GDPR Consent Opt-In Replaces Opt-Out Consent
Companies may no longer use “opt-out” to obtain consent for the use of personal data. Opt-out consent is where an individual is provided with the option to decline consent rather than presented with the choice to give consent. If an individual does not decline, they are by default giving permission.
Per GDPR consent, opt-out consent is deemed too ambiguous, and now gives a revised legal definition for the need to obtain explicit consent. Rather than opting out, a person has to be presented with the choice to opt-in, and the terms of that consent must be clear and distinct from any other actions you want the individual to take.
Consent must be freely given, specific, informed, and unambiguous and an individual must take a specific action to indicate their choice to opt-in.
How To Comply With GDPR
Any data you have collected or will collect in the future is subject to GDPR scrutiny unless you have obtained opt-in permission with clearly defined use of that personal data. This means that any data you previously collected, including recordings, poll information, survey answers and emails, and personal data gathered from social media, smartphones, or web technology and VR, require opt-in permission for their continued and future use. To ensure this, new contacts and anyone currently in your Contact Management Software (CRM) should be contacted to reestablish permission.
The following are key GDPR compliance areas of importance for marketers:
- You must obtain permission for use of personal information by requesting an individual be provided with a choice to opt-in, accompanied by an explanation of how their data will be used or shared.
- You should discontinue collecting data that is not necessary for your business.
- You must provide individuals with the option to access and remove their contact information or personal data at any time.
- The creation of a contingency plan in the event of a breach to ensure that good faith customer relationships and brand reputation remain intact. Your response should come within 72 hours of a breach.

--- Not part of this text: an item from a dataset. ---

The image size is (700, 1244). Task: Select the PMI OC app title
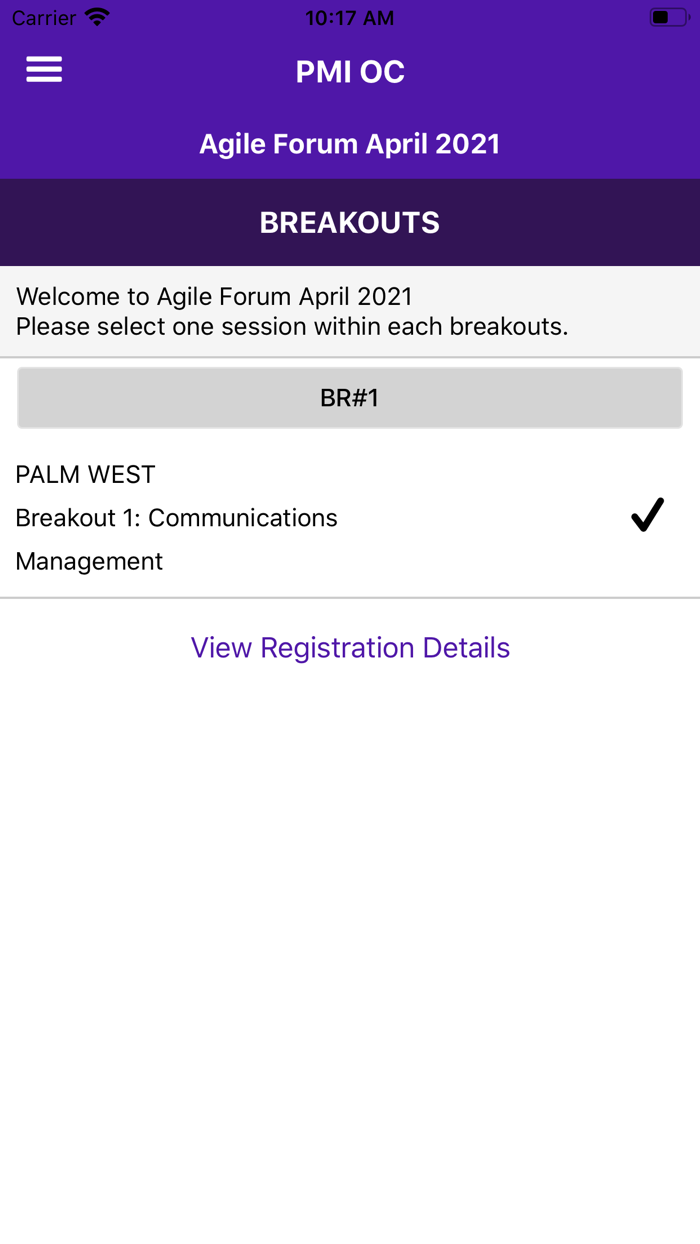tap(349, 71)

Start With A GDPR Compliant Opt-In
Whether you are a business with offices in Europe, have European customers, or collect personal data from customers such as email addresses and are uncertain of their location, it is important for you to initiate compliance prior to May 25, 2018. The following steps will help to ensure you are GDPR compliant:
- Review data and personal information you have collected to ensure users have opted-in.
- Send out proactive communications to your customers to reestablish opt-in.
- Set up a double opt-in feature for all future communications to allow visitors who fill out a form to give explicit consent that they want to be contacted by you.
- Draft standard messages for any lead-generating content or forms with an explicit request to use personal data, such as, “Thanks for giving us your feedback! We are always striving to improve our offerings for customers based on their personal experiences and data. Do you give us consent to record your data from prior and future visits interactions/visits/surveys?”
- Create internal policy and process documents outlining how your business will comply with GDPR.
- Include “unsubscribe” and/or “please remove me from your database” selections, as well as editable email preferences in all email communications.
GDPR For Marketers
Marketers may have anxiety about the new GDPR coming in May but taking proactive steps toward compliance will ensure that your customers and regulating bodies continue to hold you in high regard. There are bound to be bumps along the way, but as long as businesses employ adequate data protection measures, and are open and truthful about personal data collection, the new regulation should not present a disruption but rather, present new opportunities for engaging with customers on their terms. Beyond these tips, we recommended that you view the full requirements for collection and processing of personal data per GDPR compliance and enforcement.